苦手なものがたくさんあるマロニエ君ですが、ネットオークションもそのひとつです。

ライバル不在ですんなり落札できるときはいいのですが、少しでも人と競り合う状況になるともうダメです。
特になんとしても手に入れたいものであればあるほど、不必要に気分が高ぶってしまいます。

ネットオークションでまったく油断ができないのは、終了までの数日間、だれも入札しないのでこのまますんなりいけるだろう…なんて思っていると、敵は最後の最後に闇の彼方から音もなく現れます。
マロニエ君は過去に何度このパターンに陥って、消耗戦を繰り広げたかわかりません。

何度か抜きつ抜かれつしたあげく、ようやく戦い済んであと1分で終わりというときに、またしても落札価格が更新されるときほど腹立たしく際限なき戦いを挑まれるみたいで気分の悪いものはありません。
こちらも意地になって、平常時なら考えられないような高値を入力してしまうハメになったことも何度かありますし、それでもえらくスタミナのある見えない強者にしたたかに持って行かれたことも何度もあります。

「それがネットオークションだ」といわれれば確かにそうなんですが、これがマロニエ君にとっては笑って済まされないような嫌な興奮と動悸が打つような疲労のごちゃまぜになるのがよくわかりました。
多くの場合、オークションの終了時刻は夜間に設定されているものですが、気合いの入ったアイテムの場合は、なんとなく朝から(いや前日から?)そのことに意識が行っています。
真剣なときは、バカバカしいようですが夕食さえゆっくり落ち着いて食べられません。

時間が近づくと家族には内緒で、はやる気持ちを抑えながらパソコンの前に居住まいを正します。
分単位の時間経過が、このときほど気を揉んで、いたたまれないものはありません。
その挙げ句に、さんざんやられて敗退すると、精神的にも激しい疲労に襲われて、一日の終わりが甚だおもしろくない、不愉快な幕切れとなってしまって、もう無性に情けない気分になるのが自分でもつくづく馬鹿げた事だと思うようになりました。そして、自分が性格的にこういうものに合わないことを痛感しました。

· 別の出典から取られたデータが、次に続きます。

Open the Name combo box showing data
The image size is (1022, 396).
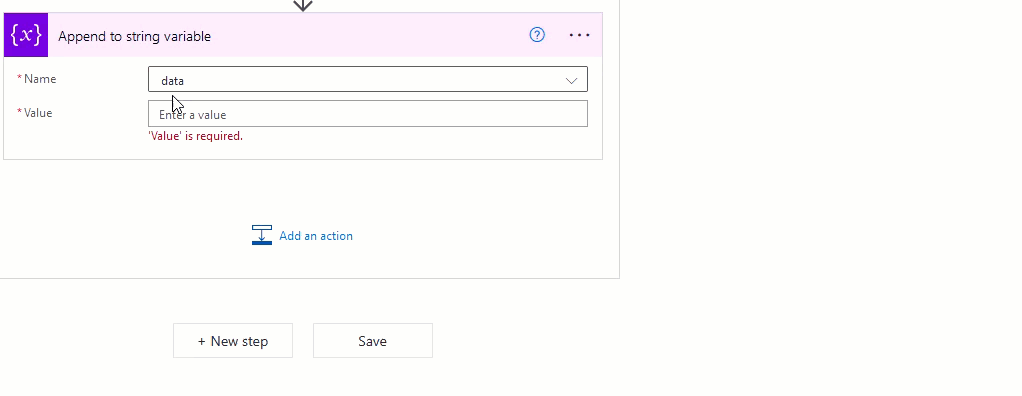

この結果、マロニエ君は金輪際、ネットオークションでの入札バトルには参加しないことに決めたのです。
さらにネットオークションそのものにも距離を置くことにしました。
ネットごときであんな切迫した不快な思いをするのはもうこりごりだからです。

その後は、欲しい物が見つかったときには、自分で冷静に価格の上限を判断して少し早めに入札し、終了時間近くは絶対にパソコンを開かないことにしたのです。
それで落札できていればよし、できなかったらさっぱりあきらめるという、いわばマイルールです。

さて、久々にこのネットオークションに入札しました。
狙っているのは絶版の書籍です。この数日だれひとり入札していませんでしたし、珍しく日中の終了時間となっています。
これはいけるだろうと根拠のない確信をしていましたが、夕方パソコンを開くと、なんと、終了1〜2分前に狙い撃ちされてもっていかれていました。

なんだか、無性にイヤなもんだとまたしても思ってしまいました。